А проход между пирамидами и дисками, непроходимый в период активности, становится, если можно так выразиться, условно проходимым в период спокойствия. Между пирамидами и дисками действуют какие-то неведомые силы. Человек, попавший в это поле, как бы исчезает. Он появляется то в одном месте, то в другом, его швыряет из стороны в сторону, а иногда он словно раздваивается и даже троится. Когда всё кончается, человек падает безжизненным мешком. У него переломаны все кости — от ступней до позвоночника и черепа. А чаще всего от него остаётся только клякса на одном из дисков, на который его швыряет чудовищная сила.
За всё время только один гуляка сумел выйти из этой ловушки живым. Он ослеп и ничего больше не видит, кроме мелькания разноцветных звёзд перед глазами.

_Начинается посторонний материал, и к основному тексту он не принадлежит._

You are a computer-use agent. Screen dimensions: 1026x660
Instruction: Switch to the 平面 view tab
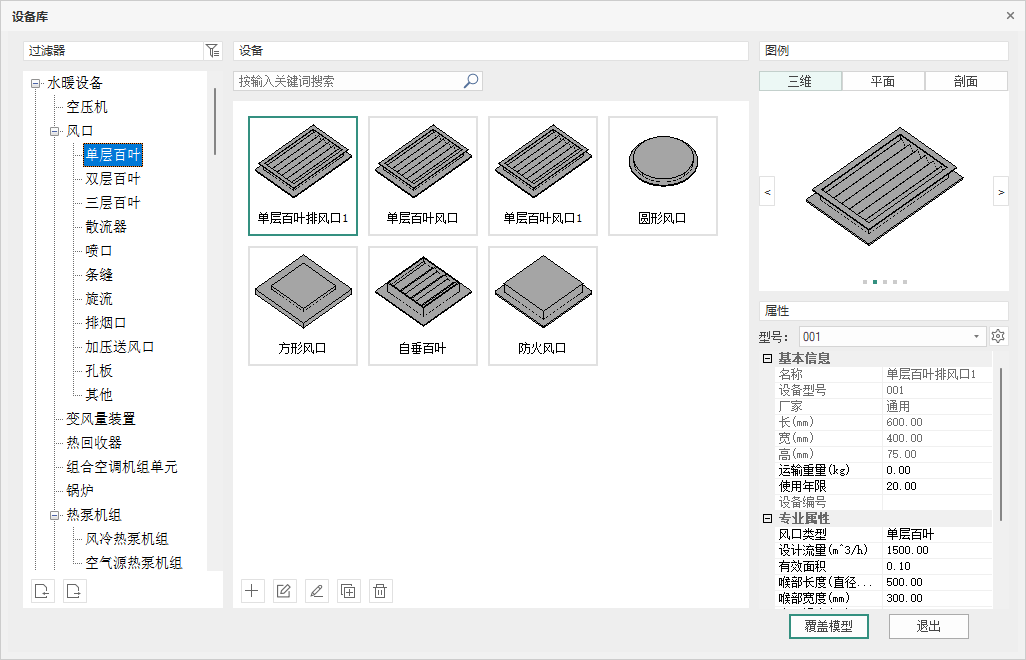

Звёзд ярких, как солнце. Эти звёзды начали вспыхивать одна за другой в тот момент, когда неведомая сила подхватила его и начала выворачивать в разные стороны. Выворачивать и швырять от одной яркой звезды к другой. Он говорил, что летел от одной звезды до другой по меньшей мере год. А когда падал на звезду, его там обжигало чудовищным жаром или морозило неземным холодом. Потом его снова выворачивало в разные стороны и швыряло к другой звезде. А на самом деле всё это продолжалось не больше минуты. Он просто упал на песок, хлопал ртом, как рыба, вытащенная из воды, а из глаз его непрерывно текли слёзы. Что-то рассказать он смог не раньше чем через неделю.
—А как распознать, что эта адская машина проснулась? — спрашиваю я.
—Никак. Она ничем не выдаёт себя, вроде Факелов или Стреляющих Камней.
—Значит, любой из нас, кто пойдёт этим проходом…
—Нет, не любой. Трое, которые идут самыми первыми, всегда проходят благополучно. Ну, или почти всегда. Очень редко ловушка срабатывает на втором человеке. Чаще всего это происходит, когда идёт четвёртый или шестой. И никогда она не срабатывает на первом, третьем, пятом или седьмом. Всегда на четных. Чаще на четвёртом или шестом. Старый Енгуа шел четвёртым.
—Ну, друзья, что вы обо всём этом думаете? — спрашиваю я.
—Могу сказать только одно, — говорит Лена, — овраг действительно не перейти. Там, скорее всего, какие-то радиоактивные отходы. Фон ощущается даже здесь.
—А если пойти всем вместе, сразу? — предлагает Сергей.
—А тогда уж точно никто не пройдёт, — отвечает Лем. — Пробовали проходить и по двое, и по трое. Когда идут больше одного, ловушка срабатывает всегда.
Несколько минут все молчат, потом Лена высказывает предположение:
—Сдаётся мне, что здесь имеют место какие-то пространственно-временные фокусы. Что еще может так изуродовать человека, кроме попадания в складки двух несовместимых по своим характеристикам пространств. Да еще если при этом его непрерывно кидает из одного пространства в другое. Тут не только все конечности переломает, тут запросто в кисель размазать может.